In the wake of sanctions from the Office of Foreign Assets Control (OFAC) against Tornado Cash, crypto analyst Eric Wall has trashed the possibility of an OFAC-compliant Ethereum chain, calling the notion “dead on arrival.”
According to Wall, Ethereum may need to take punitive measures against some validators to ensure its future censorship resistance.
A big, unwelcome change
The unique punitive action taken by OFAC against Tornado Cash continues to cast ripples right across the cryptosphere. On Aug 15, non-profit organization Coin Center protested the move in a stinging rebuke that labeled the move “statutorily and constitutionally deficient.”
Ethereum founder Vitalik Buterin has also defended Tornado Cash publicly stating that he used the coin mixer to anonymously donate to Ukraine.
Analyst Eric Wall has now weighed in with his own analysis of the sanctions.
As Wall states, “one of the absolute core purposes for blockchains such as Ethereum is to provide neutrality and censorship resistance. That’s why we tolerate that the system is slow and expensive to use at times—because of these unique qualities. A threat to censorship resistance is a threat to the system’s raison d’être.”
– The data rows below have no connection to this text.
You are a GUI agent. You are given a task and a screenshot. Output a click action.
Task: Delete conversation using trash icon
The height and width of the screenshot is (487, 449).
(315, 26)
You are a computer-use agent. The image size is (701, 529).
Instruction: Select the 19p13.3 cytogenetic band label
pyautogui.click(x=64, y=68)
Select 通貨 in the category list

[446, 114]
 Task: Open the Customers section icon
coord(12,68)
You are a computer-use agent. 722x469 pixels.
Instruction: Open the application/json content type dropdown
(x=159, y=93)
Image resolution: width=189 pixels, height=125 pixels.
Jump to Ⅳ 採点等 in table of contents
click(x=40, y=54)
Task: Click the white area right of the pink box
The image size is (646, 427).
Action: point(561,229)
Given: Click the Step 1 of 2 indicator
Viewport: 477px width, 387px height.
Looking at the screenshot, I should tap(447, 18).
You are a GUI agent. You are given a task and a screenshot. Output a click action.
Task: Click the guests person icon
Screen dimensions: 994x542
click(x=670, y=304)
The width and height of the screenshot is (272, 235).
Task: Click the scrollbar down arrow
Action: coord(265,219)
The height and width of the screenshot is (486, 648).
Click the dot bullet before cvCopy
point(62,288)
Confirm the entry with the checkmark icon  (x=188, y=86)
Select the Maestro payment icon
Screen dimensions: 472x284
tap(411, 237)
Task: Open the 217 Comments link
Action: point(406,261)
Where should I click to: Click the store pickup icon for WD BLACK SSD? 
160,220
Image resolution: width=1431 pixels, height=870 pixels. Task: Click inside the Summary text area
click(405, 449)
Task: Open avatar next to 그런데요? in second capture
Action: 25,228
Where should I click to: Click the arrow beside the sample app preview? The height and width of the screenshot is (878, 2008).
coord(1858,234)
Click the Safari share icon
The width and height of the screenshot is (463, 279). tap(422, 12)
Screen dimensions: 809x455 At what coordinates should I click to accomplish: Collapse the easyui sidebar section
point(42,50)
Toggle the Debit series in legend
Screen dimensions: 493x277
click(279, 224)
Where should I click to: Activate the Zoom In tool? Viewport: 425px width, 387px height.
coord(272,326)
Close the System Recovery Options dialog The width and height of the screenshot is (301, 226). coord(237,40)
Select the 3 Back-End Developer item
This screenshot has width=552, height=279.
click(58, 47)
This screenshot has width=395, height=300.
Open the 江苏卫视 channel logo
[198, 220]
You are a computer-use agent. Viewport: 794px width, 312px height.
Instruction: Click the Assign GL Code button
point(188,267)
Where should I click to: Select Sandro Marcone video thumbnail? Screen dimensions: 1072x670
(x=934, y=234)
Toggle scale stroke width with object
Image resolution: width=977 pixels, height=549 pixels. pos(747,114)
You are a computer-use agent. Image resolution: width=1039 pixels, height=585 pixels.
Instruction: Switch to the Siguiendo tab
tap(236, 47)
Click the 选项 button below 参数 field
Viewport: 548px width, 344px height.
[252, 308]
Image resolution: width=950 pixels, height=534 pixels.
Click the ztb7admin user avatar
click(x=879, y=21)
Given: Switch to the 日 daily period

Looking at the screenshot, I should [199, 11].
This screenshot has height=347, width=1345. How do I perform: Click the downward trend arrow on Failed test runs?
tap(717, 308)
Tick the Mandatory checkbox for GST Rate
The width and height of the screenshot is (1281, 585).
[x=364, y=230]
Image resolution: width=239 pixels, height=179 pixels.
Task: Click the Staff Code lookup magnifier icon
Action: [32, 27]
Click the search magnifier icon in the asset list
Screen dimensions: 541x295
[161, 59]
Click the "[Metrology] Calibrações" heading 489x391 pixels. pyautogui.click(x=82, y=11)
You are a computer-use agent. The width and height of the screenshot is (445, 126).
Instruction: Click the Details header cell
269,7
With OFAC blacklisting Tornado Cash, the wider Ethereum network is also placed under threat. Validators on the Ethereum blockchain include Coinbase, Kraken, and Binance. It’s conceivable that for fear of repercussions, centralized organizations may not wish to sign off on any block that does not comply with OFAC, leading to a censored POS Ethereum.
The solution for Wall would be “slashing” those validators in such an event by removing some or all of their staked tokens as a penalty. This would provide a robust defense against over-reaching government bodies.
For that reason, and for the technical problems of implementing an OFAC-compliant chain Wall says, “it doesn’t take a brilliant mind to figure out why the OFAC-chain is basically dead on arrival.”
The right of the argument would seem to be on Wall’s side. On Aug 19, Coinbase CEO Brian Armstrong said that the company would rather cease Ethereum staking than censor transactions on the network.
Do OFAC’s claims stand up to scrutiny?
The Office of Foreign Assets Control administers and enforces foreign economic sanctions. For the most part, these sanctions are leveled against countries and groups of individuals engaged in terrorism or narcotics offenses.
Earlier this month that convention was turned on its head when OFAC sanctioned the coin mixing service Tornado Cash, sanctioning a piece of code rather than an individual or organization.
According to a statement released by OFAC on Aug 8, Tornado Cash “has been used to launder more than $7 billion worth of virtual currency since its creation in 2019.”
This is contradicted by chain analysis firm Elliptic, which links a much lesser $1.54 billion of its total transactions to criminal activity. While this is still a sizable figure it is significantly lower than the $7 billion cited by OFAC. Elliptic states that the $7 billion figure represents the total trading volume through the protocol since its inception.
OFAC’s $7B statement would seem to indicate an ultra-hardline stance, dismissing any and all legitimate use cases, and labeling 100% of all activity on the platform as money laundering.
Despite this apparent failure of analysis, the body has been ramping up its efforts to better examine cryptocurrency transactions.
In early May the agency requested that Chainalysis provide them with address clustering options, wallet explorer tools, and transaction flow mapping. Later that month the agency subscribed to Chainalysis’ Training and Support Packages including their Rumker licenses. This package includes observation and node capabilities, providing OFAC with the ability to pinpoint the location of where specific server nodes are running.
Having acquired powerful analysis software from Chainalysis, OFAC would appear to have all the tools they require to conduct far fairer and better analysis than of late.